(INPUT DATA)
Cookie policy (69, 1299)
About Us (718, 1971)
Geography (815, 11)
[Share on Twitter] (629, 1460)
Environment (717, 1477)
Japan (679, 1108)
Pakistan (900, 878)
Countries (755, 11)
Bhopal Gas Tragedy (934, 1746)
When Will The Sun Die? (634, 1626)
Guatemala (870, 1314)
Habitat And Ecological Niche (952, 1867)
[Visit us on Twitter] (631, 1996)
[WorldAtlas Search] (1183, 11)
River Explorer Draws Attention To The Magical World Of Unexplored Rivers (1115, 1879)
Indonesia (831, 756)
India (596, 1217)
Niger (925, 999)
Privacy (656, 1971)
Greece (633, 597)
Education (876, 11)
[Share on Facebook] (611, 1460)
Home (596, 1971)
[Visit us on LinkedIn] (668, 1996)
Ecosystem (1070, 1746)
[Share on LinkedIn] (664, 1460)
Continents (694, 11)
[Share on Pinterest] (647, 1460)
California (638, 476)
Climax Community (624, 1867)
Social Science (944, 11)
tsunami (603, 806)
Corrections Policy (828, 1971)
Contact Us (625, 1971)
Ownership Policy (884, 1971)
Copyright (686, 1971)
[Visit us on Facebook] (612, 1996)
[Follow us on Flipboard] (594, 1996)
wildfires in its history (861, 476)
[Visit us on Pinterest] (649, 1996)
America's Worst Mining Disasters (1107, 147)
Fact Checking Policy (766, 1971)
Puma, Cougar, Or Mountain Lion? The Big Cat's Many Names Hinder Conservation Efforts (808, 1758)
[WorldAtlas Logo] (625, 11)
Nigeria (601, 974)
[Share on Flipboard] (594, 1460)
(End INPUT DATA)
• TASK TO COMPLETE:
Print, exactly as written, the first line of the records above and each line after it until the line with "[WorldAtlas Search] (1183, 11)", which is printed too.

• RESPONSE FOR THIS EXERCISE:
Cookie policy (69, 1299)
About Us (718, 1971)
Geography (815, 11)
[Share on Twitter] (629, 1460)
Environment (717, 1477)
Japan (679, 1108)
Pakistan (900, 878)
Countries (755, 11)
Bhopal Gas Tragedy (934, 1746)
When Will The Sun Die? (634, 1626)
Guatemala (870, 1314)
Habitat And Ecological Niche (952, 1867)
[Visit us on Twitter] (631, 1996)
[WorldAtlas Search] (1183, 11)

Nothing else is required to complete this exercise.